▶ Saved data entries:
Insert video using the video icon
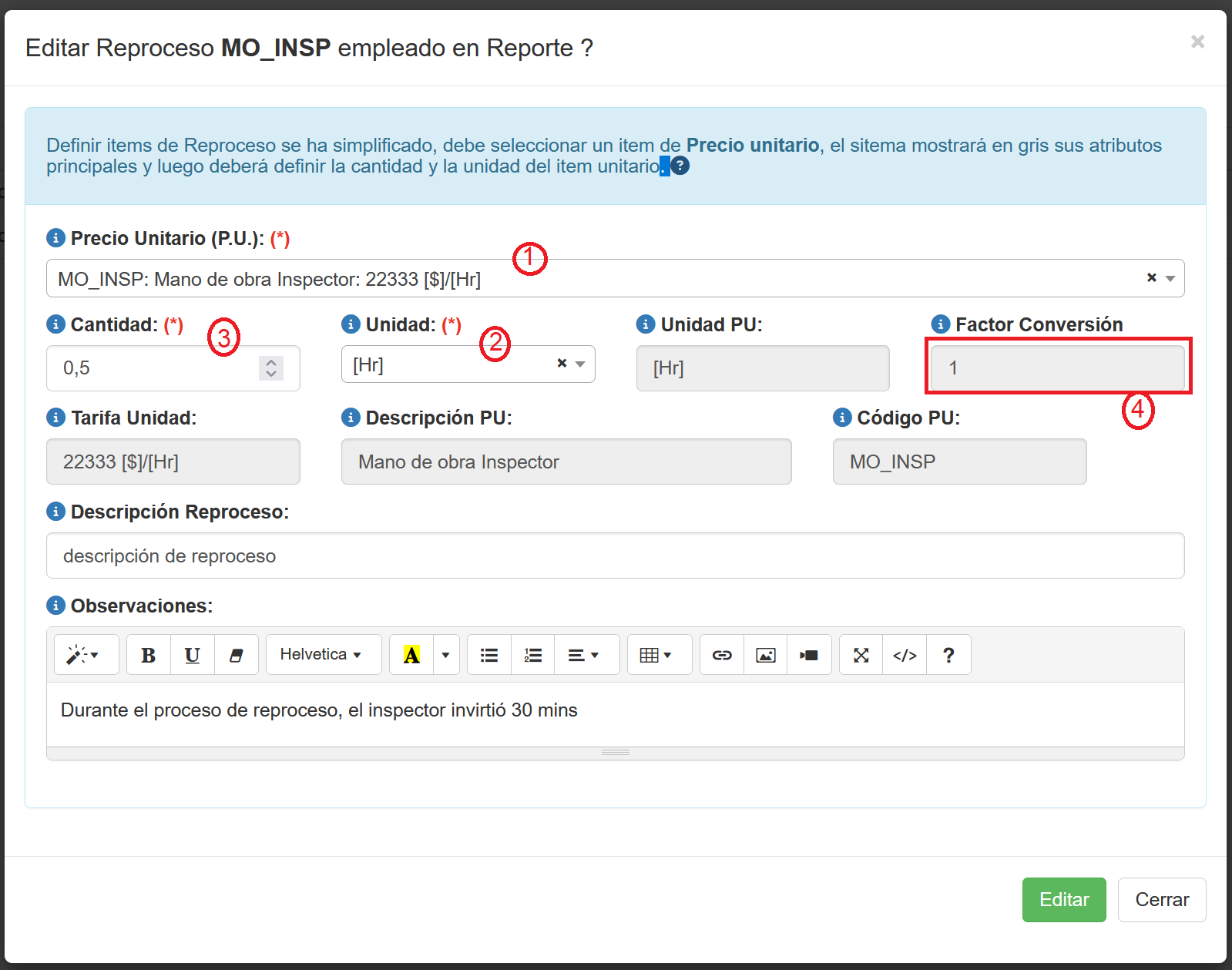 click(809, 655)
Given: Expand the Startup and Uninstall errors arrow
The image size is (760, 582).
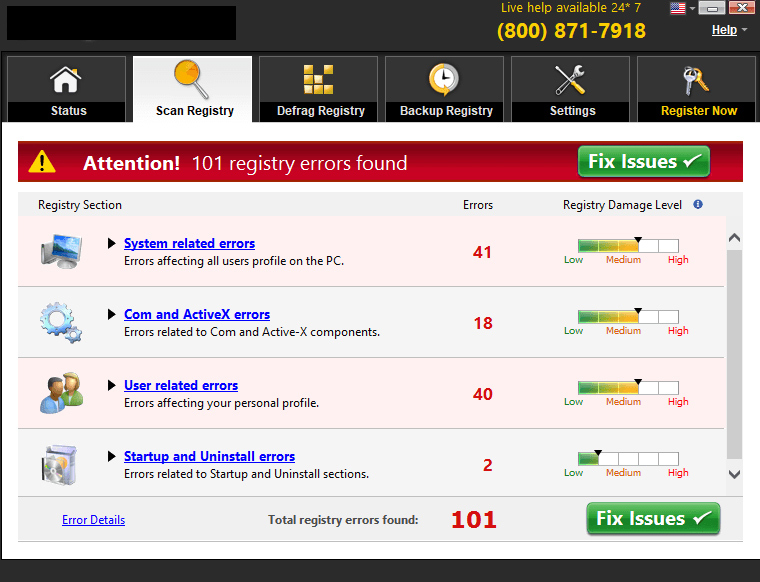Looking at the screenshot, I should point(112,457).
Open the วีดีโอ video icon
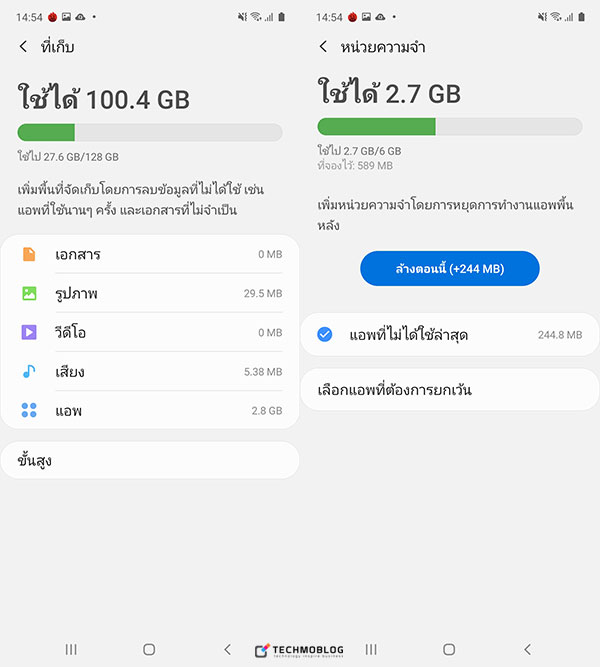This screenshot has height=667, width=600. pyautogui.click(x=29, y=332)
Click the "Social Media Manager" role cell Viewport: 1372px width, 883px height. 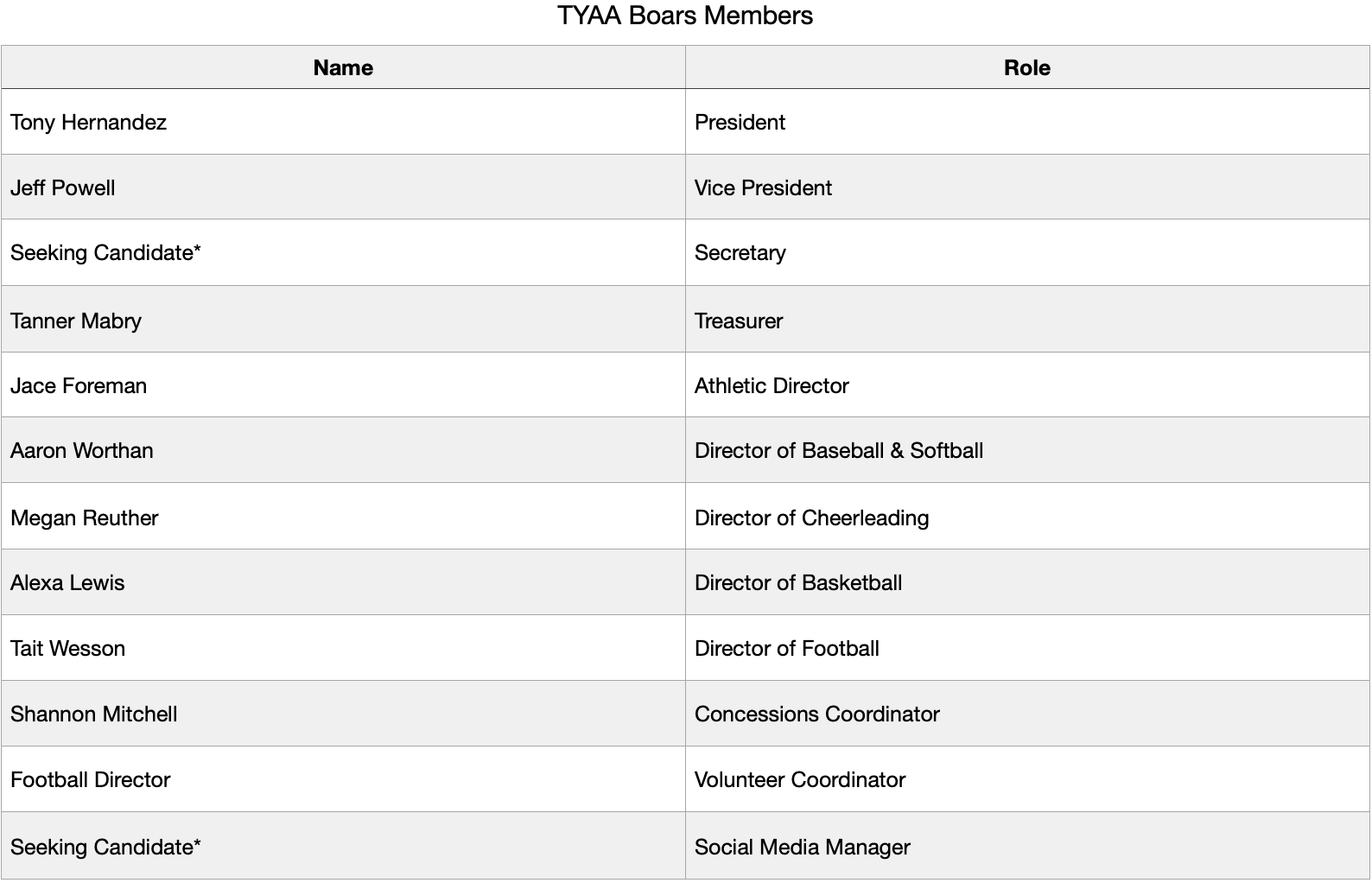(803, 848)
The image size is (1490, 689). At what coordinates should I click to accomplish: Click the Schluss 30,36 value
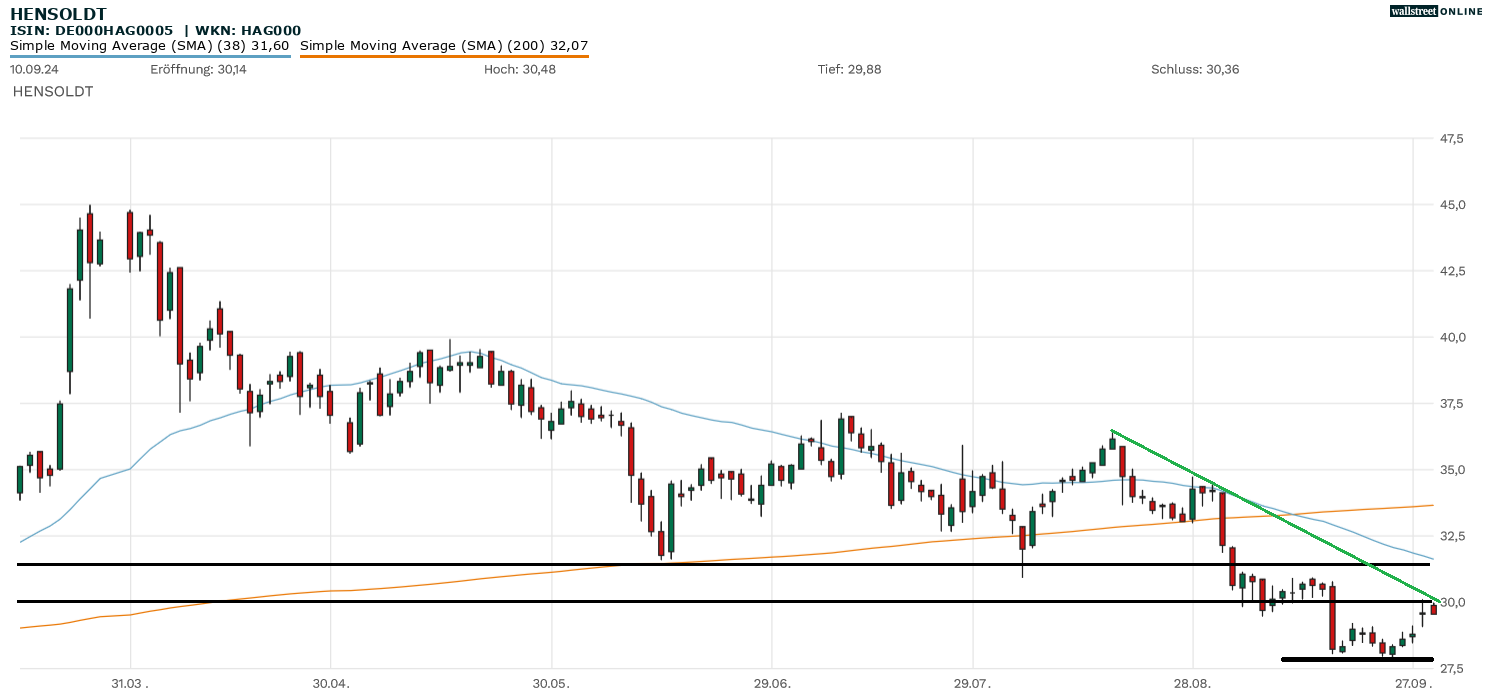pyautogui.click(x=1195, y=69)
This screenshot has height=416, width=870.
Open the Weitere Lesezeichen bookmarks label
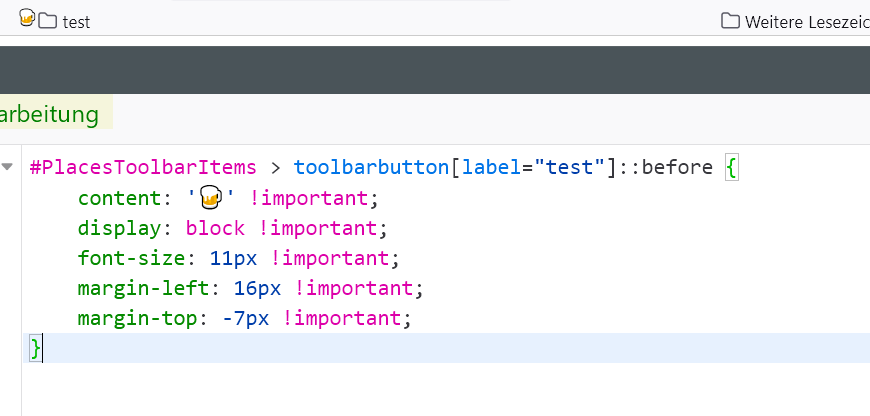coord(807,21)
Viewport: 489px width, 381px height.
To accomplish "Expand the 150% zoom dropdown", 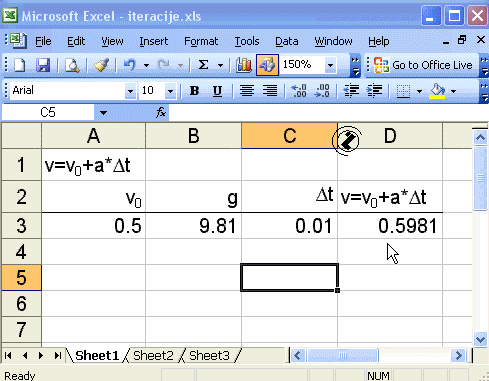I will [330, 65].

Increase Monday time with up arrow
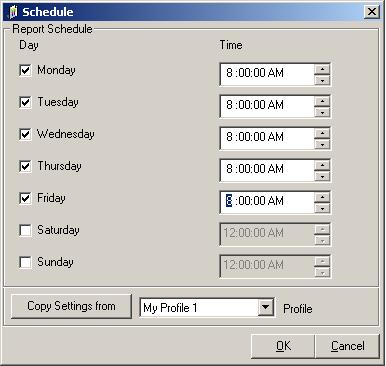[322, 69]
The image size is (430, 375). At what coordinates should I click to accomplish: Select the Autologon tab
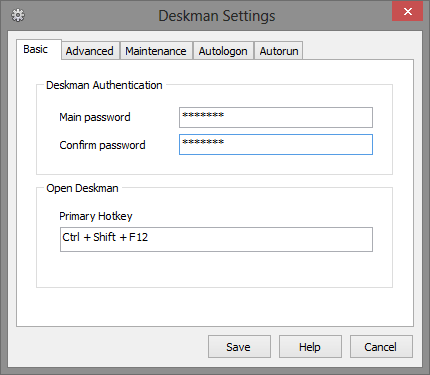tap(223, 51)
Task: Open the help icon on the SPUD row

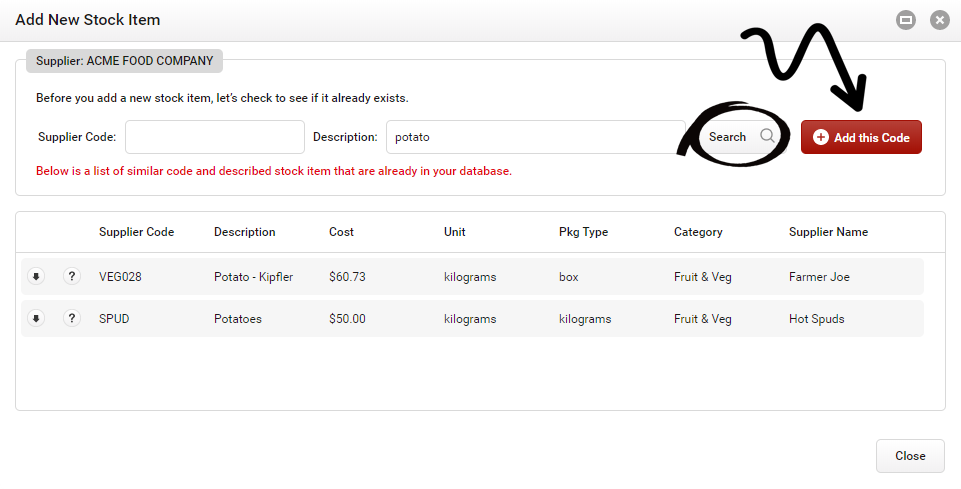Action: (x=72, y=319)
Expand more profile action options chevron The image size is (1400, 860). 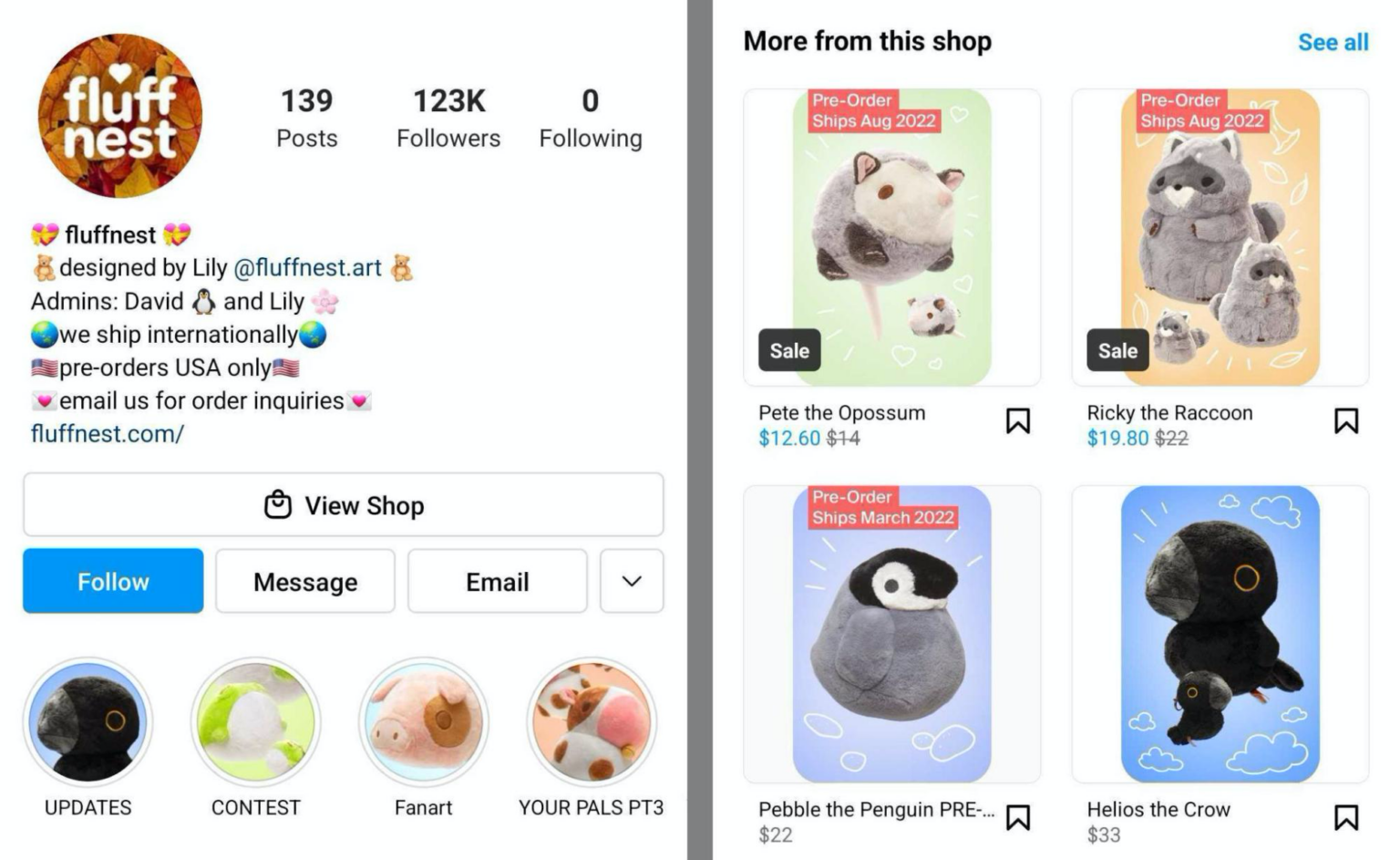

▶ Directions: Only the lines from the one containing "Increase Monday time with up arrow" through the end of the records above should be retyped, exactly as they stand, with any pictures left out.

▶ Completed exercise:
Increase Monday time with up arrow
[322, 69]
The image size is (430, 375). At what coordinates should I click to accomplish: Select the Autologon tab
tap(223, 51)
Task: Open the help icon on the SPUD row

Action: (x=72, y=319)
Expand more profile action options chevron The image size is (1400, 860). 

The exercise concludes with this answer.